## Your goal
Count the lines in the records below that contain the string "Queer", matching case exactly, and give only that number.

[Element and text position data]
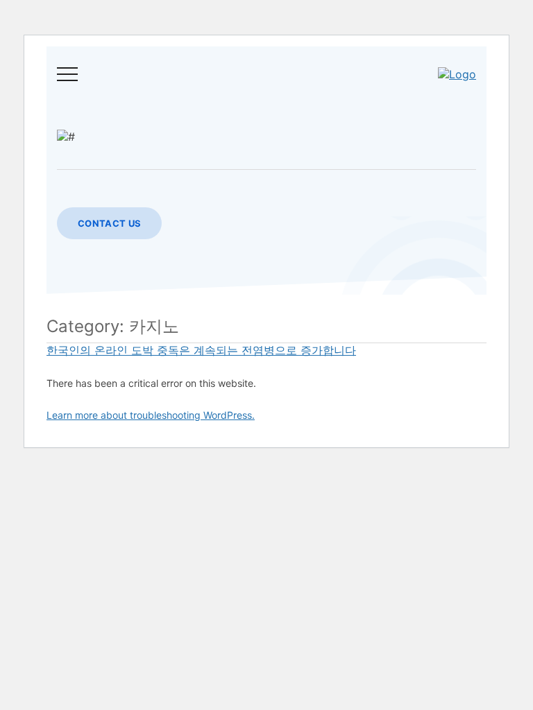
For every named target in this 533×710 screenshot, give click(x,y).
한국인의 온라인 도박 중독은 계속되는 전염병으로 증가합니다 (201, 350)
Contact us (109, 223)
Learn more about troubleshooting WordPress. (150, 415)
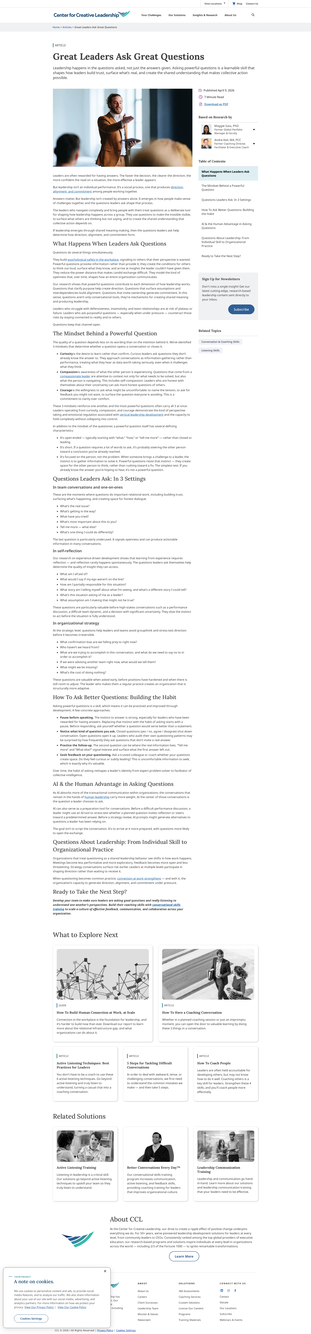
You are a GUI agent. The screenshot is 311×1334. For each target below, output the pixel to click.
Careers (142, 1296)
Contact (224, 1296)
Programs (184, 1314)
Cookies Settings (31, 1318)
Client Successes (148, 1302)
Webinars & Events (231, 1320)
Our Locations (228, 1308)
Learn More (184, 1256)
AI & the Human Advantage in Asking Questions (227, 226)
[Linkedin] (222, 1290)
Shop (239, 3)
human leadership (97, 797)
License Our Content (191, 1308)
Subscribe (241, 309)
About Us (143, 1291)
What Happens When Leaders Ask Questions (225, 174)
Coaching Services (190, 1296)
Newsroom (144, 1320)
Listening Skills (210, 350)
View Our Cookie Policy (72, 1307)
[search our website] (252, 15)
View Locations (213, 3)
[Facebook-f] (235, 1290)
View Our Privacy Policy (39, 1307)
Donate (224, 1302)
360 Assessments (189, 1291)
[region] (57, 1297)
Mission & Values (148, 1314)
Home (56, 27)
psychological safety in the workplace (93, 260)
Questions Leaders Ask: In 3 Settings (226, 200)
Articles (67, 27)
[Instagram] (228, 1290)
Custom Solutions (189, 1302)
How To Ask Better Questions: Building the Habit (228, 212)
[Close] (105, 1271)
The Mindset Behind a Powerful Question (223, 188)
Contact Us (252, 3)
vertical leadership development (141, 415)
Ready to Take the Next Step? (221, 256)
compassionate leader (75, 376)
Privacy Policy (105, 1330)
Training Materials (190, 1320)
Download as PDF (216, 104)
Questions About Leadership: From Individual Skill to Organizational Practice (225, 242)
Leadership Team (148, 1308)
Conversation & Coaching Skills (220, 341)
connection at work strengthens (139, 878)
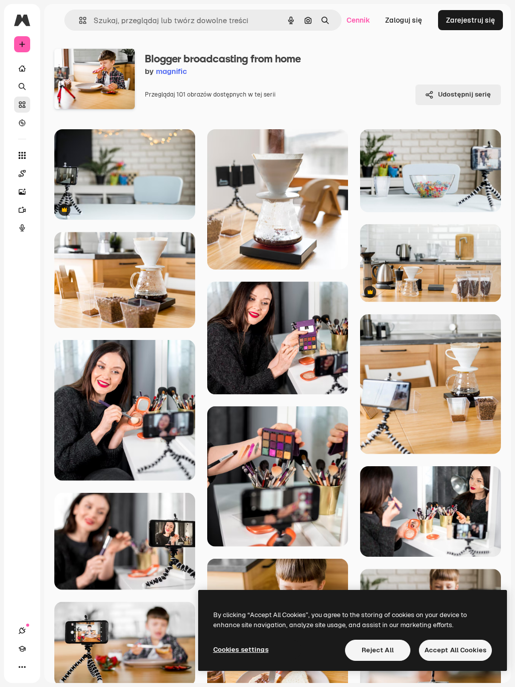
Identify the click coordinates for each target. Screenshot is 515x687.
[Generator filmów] (22, 210)
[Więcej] (22, 667)
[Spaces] (22, 173)
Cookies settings (241, 649)
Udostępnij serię (464, 94)
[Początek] (22, 68)
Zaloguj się (403, 20)
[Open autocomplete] (79, 20)
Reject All (378, 650)
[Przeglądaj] (22, 123)
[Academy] (22, 649)
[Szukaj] (22, 86)
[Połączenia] (22, 631)
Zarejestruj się (470, 20)
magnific (171, 71)
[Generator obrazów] (22, 192)
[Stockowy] (22, 105)
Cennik (358, 20)
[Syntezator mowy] (22, 228)
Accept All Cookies (455, 650)
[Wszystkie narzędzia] (22, 155)
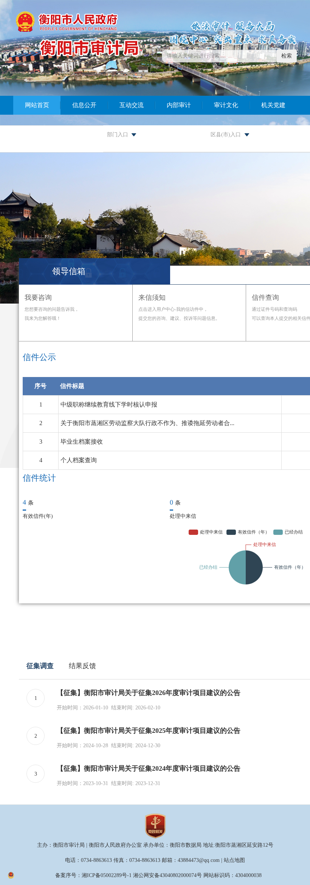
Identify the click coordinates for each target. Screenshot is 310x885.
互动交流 (131, 105)
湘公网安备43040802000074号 (167, 875)
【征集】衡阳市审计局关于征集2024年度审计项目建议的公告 (148, 768)
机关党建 (273, 105)
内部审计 (179, 105)
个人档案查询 (78, 460)
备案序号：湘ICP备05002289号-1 (93, 875)
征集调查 (40, 666)
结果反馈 (82, 666)
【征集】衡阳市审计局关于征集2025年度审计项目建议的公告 (148, 730)
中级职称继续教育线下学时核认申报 (108, 404)
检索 (286, 56)
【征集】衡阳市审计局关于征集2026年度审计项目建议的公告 (148, 692)
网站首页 (37, 105)
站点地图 (234, 860)
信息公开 (84, 105)
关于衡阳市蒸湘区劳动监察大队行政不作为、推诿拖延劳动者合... (147, 423)
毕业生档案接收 (81, 441)
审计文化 (226, 105)
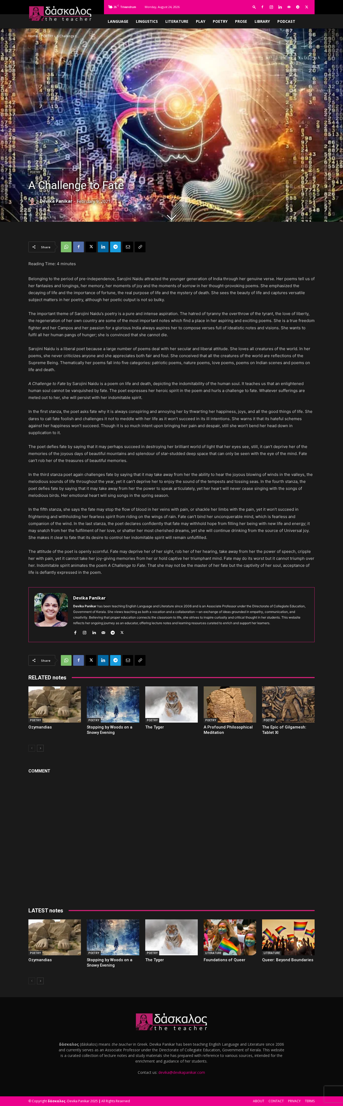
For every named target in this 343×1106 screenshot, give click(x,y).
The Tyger (154, 727)
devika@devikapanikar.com (181, 1072)
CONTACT (276, 1101)
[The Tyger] (171, 704)
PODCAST (286, 21)
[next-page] (40, 748)
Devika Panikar (56, 201)
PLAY (200, 21)
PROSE (241, 21)
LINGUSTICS (147, 21)
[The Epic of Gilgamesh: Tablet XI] (288, 704)
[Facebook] (262, 7)
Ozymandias (40, 727)
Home (33, 36)
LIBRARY (262, 21)
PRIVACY (294, 1101)
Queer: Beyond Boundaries (287, 959)
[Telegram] (298, 7)
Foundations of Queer (224, 959)
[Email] (127, 247)
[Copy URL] (140, 247)
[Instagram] (271, 7)
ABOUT (258, 1101)
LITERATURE (176, 21)
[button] (254, 7)
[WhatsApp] (66, 247)
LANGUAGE (118, 21)
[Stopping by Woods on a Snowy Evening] (113, 704)
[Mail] (289, 7)
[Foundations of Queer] (230, 937)
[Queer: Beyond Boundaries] (288, 937)
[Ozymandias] (54, 704)
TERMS (310, 1101)
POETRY (220, 21)
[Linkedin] (280, 7)
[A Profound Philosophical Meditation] (230, 704)
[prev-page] (31, 748)
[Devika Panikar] (33, 201)
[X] (307, 7)
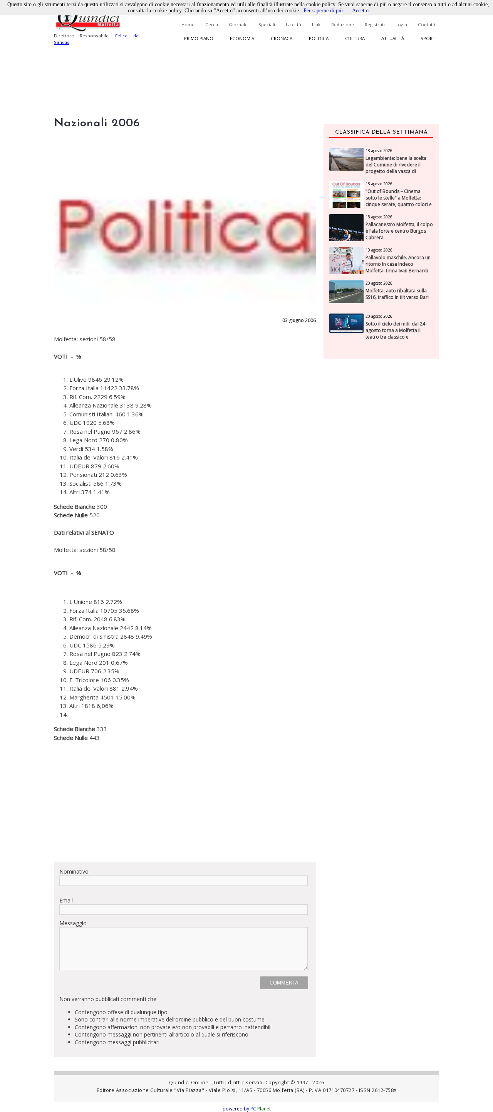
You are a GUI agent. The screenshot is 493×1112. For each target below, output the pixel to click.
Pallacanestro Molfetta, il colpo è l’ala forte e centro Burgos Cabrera (399, 231)
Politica (319, 38)
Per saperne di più (323, 10)
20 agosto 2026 (379, 283)
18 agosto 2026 (379, 150)
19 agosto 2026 (379, 250)
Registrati (375, 24)
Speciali (266, 24)
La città (293, 24)
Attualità (392, 38)
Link (316, 24)
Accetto (360, 10)
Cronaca (281, 38)
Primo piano (198, 38)
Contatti (426, 24)
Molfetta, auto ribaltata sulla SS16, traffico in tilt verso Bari (397, 294)
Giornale (238, 24)
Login (401, 24)
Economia (242, 38)
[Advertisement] (185, 801)
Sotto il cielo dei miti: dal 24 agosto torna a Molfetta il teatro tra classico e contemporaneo (395, 333)
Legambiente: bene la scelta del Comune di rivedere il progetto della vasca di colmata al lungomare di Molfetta (396, 171)
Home (188, 24)
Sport (428, 38)
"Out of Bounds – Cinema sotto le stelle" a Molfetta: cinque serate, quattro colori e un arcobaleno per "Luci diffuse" (399, 204)
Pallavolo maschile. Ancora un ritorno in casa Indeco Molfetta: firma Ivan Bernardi (398, 264)
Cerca (211, 24)
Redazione (342, 24)
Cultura (355, 38)
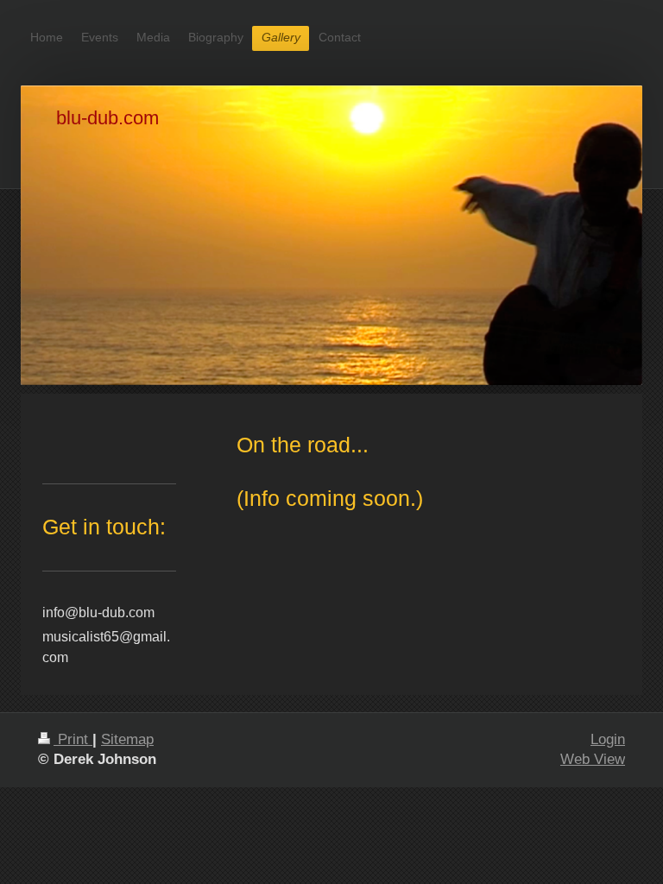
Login (607, 739)
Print (73, 739)
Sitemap (127, 739)
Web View (592, 759)
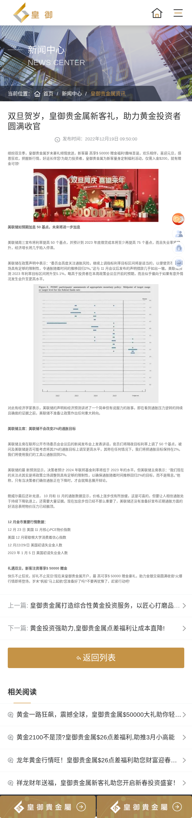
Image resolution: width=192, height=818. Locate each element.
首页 (48, 94)
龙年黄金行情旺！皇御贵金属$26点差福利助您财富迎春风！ (99, 760)
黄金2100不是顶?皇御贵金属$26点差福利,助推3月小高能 (95, 737)
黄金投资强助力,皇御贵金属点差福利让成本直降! (97, 628)
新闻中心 (72, 94)
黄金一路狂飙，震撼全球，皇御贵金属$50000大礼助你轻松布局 (104, 714)
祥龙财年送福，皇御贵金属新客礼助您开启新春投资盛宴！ (97, 783)
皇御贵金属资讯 (108, 94)
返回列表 (99, 657)
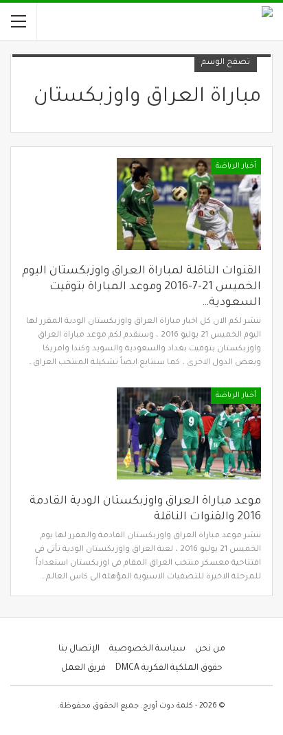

## Reply
4